Janji revitalisasi dan pembenahan lembaga pemasyarakatan oleh Kementerian Hukum dan HAM patut dipertanyakan. Potret pilu-kalau bukan ironi-silih berganti muncul dari lembaga pemasyarakatan dan rumah tahanan negara di berbagai sudut Indonesia. Dari penjara para koruptor kakap hingga bui kriminal kelas teri, ceritanya sama: pungli dan suap.
Yang terbaru adalah temuan penderitaan penghuni Rumah Tahanan Kelas I Tangerang, atau yang lebih dikenal dengan nama Rutan Jambe, berdasarkan letaknya. Belum sebulan menghuni rutan itu, seorang tahanan dan keluarganya mengeluh sudah mengeluarkan biaya sekitar Rp 15 juta. Sebanyak Rp 6 juta digunakan untuk memperoleh kamar atau sel selepas masa pengenalan lingkungan.
Uang dibayarkan kepada sesama tahanan yang menjadi kepala kamar atau blok, tapi sulit dipercaya kalau petugas tak mengetahuinya. Atau bisa jadi petugas terlibat.

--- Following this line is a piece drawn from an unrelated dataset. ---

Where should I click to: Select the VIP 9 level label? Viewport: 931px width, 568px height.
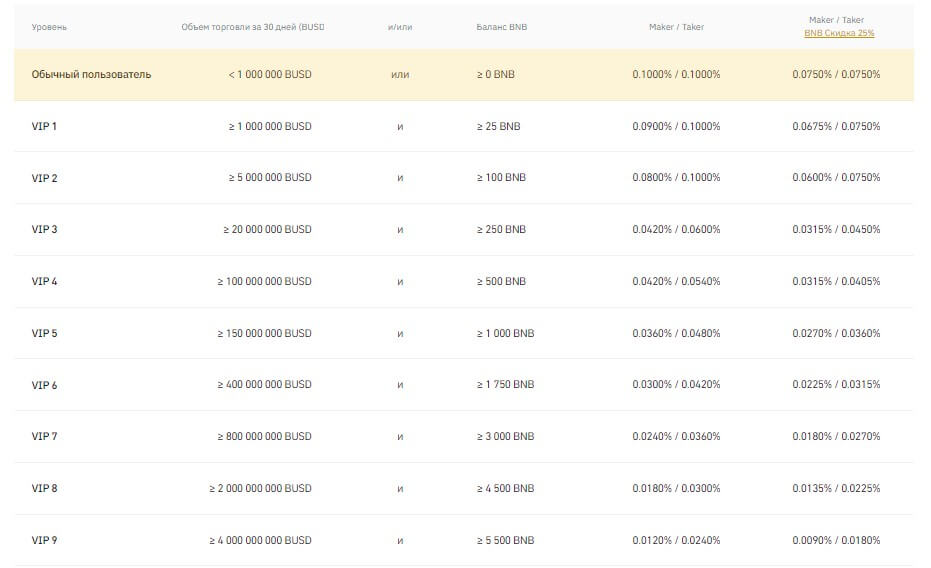(x=45, y=541)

Berdasarkan Undang-Undang Nomor 12 Tahun 1995 tentang Pemasyarakatan dan aturan turunannya, jelas dijabarkan tanggung jawab kepala pemasyarakatan dan kepala rumah tahanan untuk merawat serta membina warganya. Termasuk urusan penempatan setiap warga binaan di sel masing-masing.
Pungli juga berlaku untuk kunjungan keluarga dan kebutuhan lain di dalam penjara, dari jatah makan hingga kebutuhan buang air besar di toilet, semua fasilitas yang menjadi tanggung jawab rutan. Sangat memilukan temuan cerita tahanan yang memilih irit makan dan minum karena tak kebagian jatah toilet tanpa membayar.

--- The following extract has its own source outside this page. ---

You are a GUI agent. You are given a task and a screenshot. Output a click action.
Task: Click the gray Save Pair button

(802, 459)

Cerita pungli dan jual-beli fasilitas tak cuma terjadi di Rutan Jambe. Awal bulan ini, Ombudsman Jakarta Raya mengumumkan temuan serupa di Rutan Kota Depok. Atau masih kita ingat perkara Wahid Husen, bekas Kepala Lapas Sukamiskin, yang kini dituntut penjara 9 tahun karena suap barter fasilitas mewah.
Kelebihan penghuni kerap dijadikan kambing hitam atas segala masalah di dalam penjara. Rutan Jambe, misalnya, yang berkapasitas 600 tahanan, diisi 1.918 orang, sementara yang jaga cuma 100 petugas.

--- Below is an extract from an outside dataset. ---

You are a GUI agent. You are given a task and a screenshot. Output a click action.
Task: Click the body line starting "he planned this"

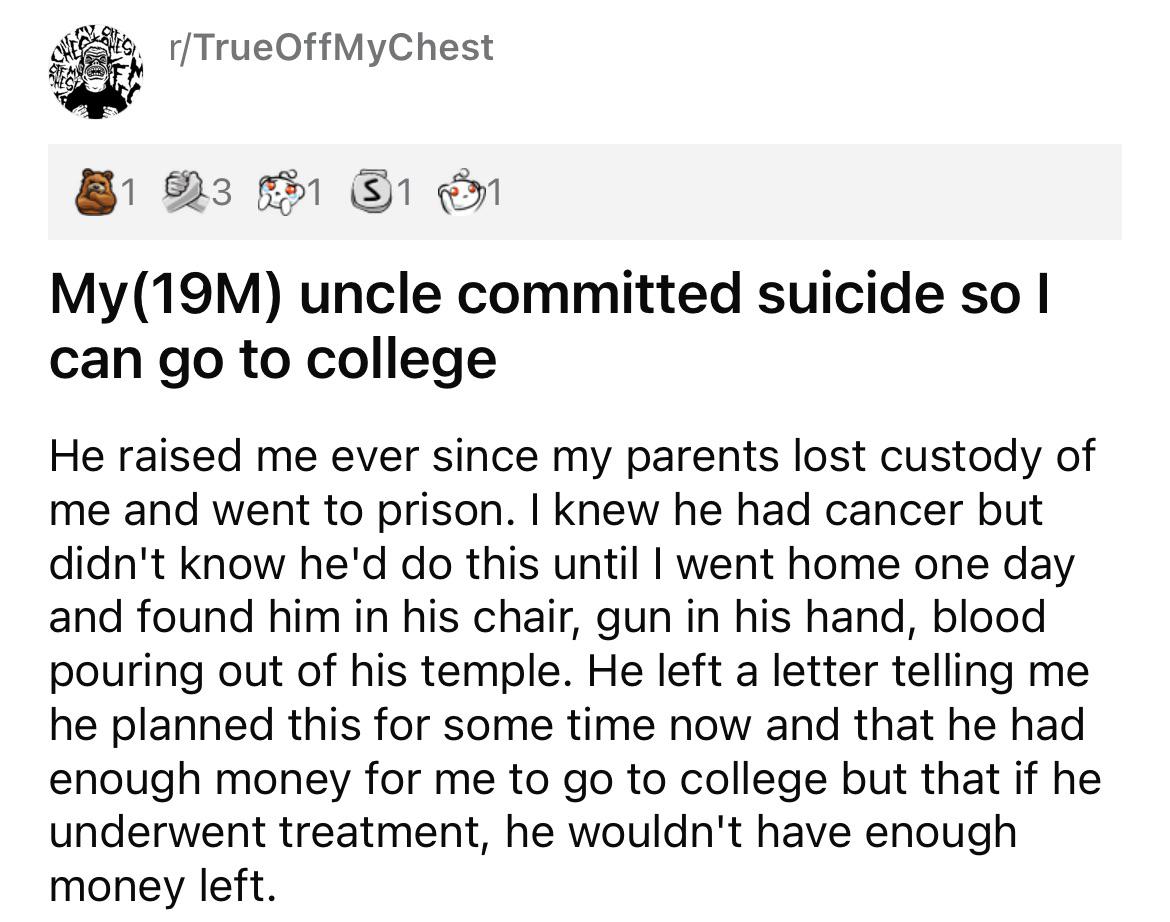coord(566,725)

Penambahan kapasitas memang tak terelakkan. Tapi membangun tambahan kapasitas saja tak menjamin memberi solusi. Kementerian Hukum dan HAM mesti memprioritaskan juga penambahan sumber daya manusia sebagai penjaga tahanan. Pengawasan yang lemah adalah simpul lain dari rahasia umum lembaga pemasyarakatan yang justru menjadi surga bagi para penjahat.
Revitalisasi yang dicanangkan Direktur Jenderal Pemasyarakatan Sri Puguh Budi Utami juga tak akan berhasil jika sebatas mengandalkan sentuhan gender. Dia adalah dirjen perempuan pertama yang mengurusi pemasyarakatan. Keberaniannya dalam bidang pengawasan harus ditingkatkan lagi. Jika pengawasan lemah, siapa pun dirjennya, lelaki atau perempuan, tak akan membuahkan perbaikan.
Mental korup penjaga dan pejabat yang selama ini menjadikan rutan atau lapas sebagai lahan korupsi harus diperangi terus. Penjara sebagai benteng terakhir sistem pemberian sanksi bisa hancur berantakan karena korupsi yang terjadi.
Kalau Sri Puguh tak ingin pilu di Rutan Jambe berlanjut dan berharap semua ironi di lembaga pemasyarakatan ditekan, buatlah sistem hukum dan sanksi efektif. Jika sistem itu sudah dibuat, janganlah kemudian dirusak oleh aparat yang korup. Sia-sia negara mengeluarkan banyak uang untuk itu.